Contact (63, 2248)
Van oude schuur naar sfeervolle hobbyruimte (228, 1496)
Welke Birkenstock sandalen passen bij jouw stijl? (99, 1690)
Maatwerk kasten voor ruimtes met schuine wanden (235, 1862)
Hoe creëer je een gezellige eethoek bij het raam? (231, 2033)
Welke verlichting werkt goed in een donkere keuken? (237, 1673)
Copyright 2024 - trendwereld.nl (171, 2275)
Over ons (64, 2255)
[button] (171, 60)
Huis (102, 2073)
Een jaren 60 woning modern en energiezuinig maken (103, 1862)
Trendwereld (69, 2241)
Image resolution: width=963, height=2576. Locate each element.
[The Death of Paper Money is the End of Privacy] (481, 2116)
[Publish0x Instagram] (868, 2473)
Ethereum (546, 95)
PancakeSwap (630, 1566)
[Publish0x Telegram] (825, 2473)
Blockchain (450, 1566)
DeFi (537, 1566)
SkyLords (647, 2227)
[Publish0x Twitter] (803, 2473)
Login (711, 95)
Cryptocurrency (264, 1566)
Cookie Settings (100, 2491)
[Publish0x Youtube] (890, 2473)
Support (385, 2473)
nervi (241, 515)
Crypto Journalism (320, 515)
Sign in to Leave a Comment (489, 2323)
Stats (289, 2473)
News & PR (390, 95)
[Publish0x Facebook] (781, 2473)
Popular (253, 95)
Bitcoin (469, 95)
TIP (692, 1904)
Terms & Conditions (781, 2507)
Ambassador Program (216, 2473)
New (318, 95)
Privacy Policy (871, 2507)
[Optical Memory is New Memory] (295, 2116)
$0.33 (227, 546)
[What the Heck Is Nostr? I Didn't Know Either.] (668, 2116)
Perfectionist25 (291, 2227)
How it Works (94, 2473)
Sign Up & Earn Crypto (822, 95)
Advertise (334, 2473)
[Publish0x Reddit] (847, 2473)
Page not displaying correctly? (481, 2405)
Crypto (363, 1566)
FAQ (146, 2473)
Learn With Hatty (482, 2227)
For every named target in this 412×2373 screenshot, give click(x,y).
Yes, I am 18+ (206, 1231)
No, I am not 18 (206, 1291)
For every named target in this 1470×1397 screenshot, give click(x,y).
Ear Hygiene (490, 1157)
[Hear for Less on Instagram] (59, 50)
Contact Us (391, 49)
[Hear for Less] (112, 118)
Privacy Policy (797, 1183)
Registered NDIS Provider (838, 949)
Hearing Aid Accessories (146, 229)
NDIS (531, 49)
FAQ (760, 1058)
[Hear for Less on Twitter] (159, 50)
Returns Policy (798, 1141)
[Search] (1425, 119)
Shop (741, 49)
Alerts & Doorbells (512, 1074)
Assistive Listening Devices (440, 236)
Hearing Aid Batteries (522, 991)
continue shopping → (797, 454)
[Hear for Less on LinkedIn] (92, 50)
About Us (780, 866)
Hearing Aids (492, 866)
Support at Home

## What to produce:
Lines holding the word "this" should be copied from the entries above.

## Completed task:
For every named target in this 412×2373 screenshot, give click(x,y).
For every named target in this 1470×1397 screenshot, give click(x,y).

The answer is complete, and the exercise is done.